I just got sued for patent infringement for operating the voo2do.com todo list - shimon
http://www.techcrunch.com/2008/07/17/channel-intelligence-sues-just-about-everyone-who-offers-wishlists/#

======
gm
Suggestions:

1) Talk to others who got sued, form a single group, hire a lawyer, and fight
like hell

2) Talk to others who got sued, and as a group, talk to Amazon and all the
other who are big and did not get sued, and cooperate to get a declaratory
judgment with the "sponsorship" of the big fish that did not get sued.

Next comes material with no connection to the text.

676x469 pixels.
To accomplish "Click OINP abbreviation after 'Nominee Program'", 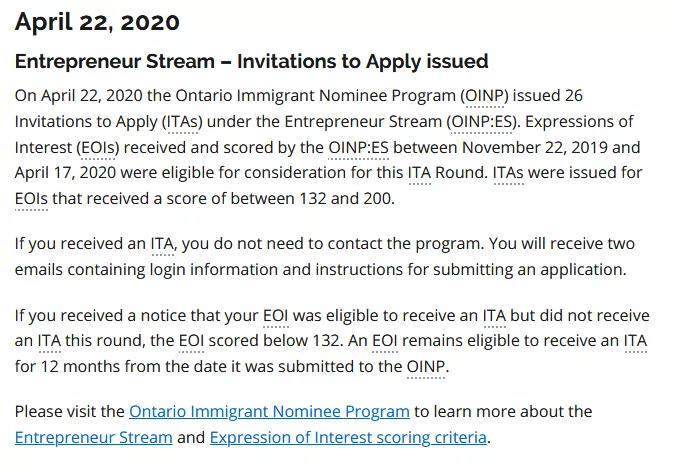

This is all about grabbing the low-hanging fruit to go after the people than
can defend themselves well. The natural defense is to undo that advantage of
the plaintiff.

Everyone knows it's a bogus patent, don't be foolish enough to fall for the
trick. Unite.

------
noonespecial
Any and all nerds, geeks, and IT professionals:

 _Channel Intelligence_ , its directors, high ranking employees and investors
are at this time placed on the _Information Technology No Fly List_. Please do
not sell this company or these individuals any form of information technology
service.

This includes web hosting, network support, system administration, and even PC
repair.

I also urge taxi drivers to drive right by them in the rain and small children
to make faces at them in public.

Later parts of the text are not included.